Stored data
○ ○ ○

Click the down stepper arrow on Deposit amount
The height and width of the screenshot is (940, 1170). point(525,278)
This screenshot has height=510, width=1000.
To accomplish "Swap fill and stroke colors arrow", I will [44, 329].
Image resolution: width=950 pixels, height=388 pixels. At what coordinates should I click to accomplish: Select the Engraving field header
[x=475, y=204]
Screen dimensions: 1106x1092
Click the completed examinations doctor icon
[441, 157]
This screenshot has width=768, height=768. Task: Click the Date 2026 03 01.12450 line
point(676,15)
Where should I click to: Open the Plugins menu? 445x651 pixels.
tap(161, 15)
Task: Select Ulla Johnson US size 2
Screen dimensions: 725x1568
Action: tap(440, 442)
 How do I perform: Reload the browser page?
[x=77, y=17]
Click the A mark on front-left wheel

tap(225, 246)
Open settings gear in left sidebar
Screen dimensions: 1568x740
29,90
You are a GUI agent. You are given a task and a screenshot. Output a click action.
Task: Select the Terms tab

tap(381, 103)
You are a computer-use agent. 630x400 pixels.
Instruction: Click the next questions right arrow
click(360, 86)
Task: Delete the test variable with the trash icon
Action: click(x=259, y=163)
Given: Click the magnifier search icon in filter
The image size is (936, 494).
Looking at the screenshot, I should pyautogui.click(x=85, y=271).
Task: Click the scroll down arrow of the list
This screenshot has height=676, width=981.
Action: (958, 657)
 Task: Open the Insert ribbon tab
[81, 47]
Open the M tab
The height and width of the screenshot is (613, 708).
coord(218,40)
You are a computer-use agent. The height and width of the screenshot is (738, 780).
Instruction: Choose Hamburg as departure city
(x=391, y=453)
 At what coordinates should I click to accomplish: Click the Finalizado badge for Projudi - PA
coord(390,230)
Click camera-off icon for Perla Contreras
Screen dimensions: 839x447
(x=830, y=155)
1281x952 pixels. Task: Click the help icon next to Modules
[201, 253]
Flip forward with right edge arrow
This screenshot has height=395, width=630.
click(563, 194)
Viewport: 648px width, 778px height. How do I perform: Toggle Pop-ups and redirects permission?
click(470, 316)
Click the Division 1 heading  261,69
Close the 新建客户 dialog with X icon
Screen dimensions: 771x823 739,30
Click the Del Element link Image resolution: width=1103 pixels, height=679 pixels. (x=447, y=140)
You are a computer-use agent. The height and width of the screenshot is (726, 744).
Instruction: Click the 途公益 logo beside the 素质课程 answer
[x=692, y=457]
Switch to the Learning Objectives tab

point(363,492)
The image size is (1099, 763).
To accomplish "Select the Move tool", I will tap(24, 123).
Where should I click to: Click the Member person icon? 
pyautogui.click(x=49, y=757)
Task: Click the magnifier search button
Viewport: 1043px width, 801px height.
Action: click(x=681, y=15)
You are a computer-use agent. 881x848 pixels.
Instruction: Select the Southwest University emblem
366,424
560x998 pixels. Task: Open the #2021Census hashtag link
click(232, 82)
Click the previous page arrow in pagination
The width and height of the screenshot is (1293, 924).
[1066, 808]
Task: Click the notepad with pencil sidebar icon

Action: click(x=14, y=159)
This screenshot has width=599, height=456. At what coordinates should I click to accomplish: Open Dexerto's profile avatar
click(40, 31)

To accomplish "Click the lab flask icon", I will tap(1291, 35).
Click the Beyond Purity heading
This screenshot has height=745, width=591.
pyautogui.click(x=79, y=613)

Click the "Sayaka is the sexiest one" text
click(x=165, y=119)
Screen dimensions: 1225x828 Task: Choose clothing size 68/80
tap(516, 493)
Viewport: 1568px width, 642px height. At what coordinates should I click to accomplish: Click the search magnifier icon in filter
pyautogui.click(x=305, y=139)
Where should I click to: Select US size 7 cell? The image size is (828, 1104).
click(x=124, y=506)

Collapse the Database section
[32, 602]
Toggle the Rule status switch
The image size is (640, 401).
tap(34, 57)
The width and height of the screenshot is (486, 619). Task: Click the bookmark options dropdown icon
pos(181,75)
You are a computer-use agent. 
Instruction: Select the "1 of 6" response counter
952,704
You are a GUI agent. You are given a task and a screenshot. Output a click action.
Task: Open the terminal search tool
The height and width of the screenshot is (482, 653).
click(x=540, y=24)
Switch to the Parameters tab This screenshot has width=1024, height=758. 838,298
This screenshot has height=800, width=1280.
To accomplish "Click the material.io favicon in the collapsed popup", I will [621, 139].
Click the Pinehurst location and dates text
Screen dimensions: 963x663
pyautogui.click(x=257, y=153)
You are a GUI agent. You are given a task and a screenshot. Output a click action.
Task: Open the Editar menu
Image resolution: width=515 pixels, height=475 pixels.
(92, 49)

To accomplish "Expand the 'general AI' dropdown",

○ ○ ○

### Required work
Which lines above hold the word "heading"? Copy each of them.

### Exercise answer
Click the Division 1 heading  261,69
Click the Beyond Purity heading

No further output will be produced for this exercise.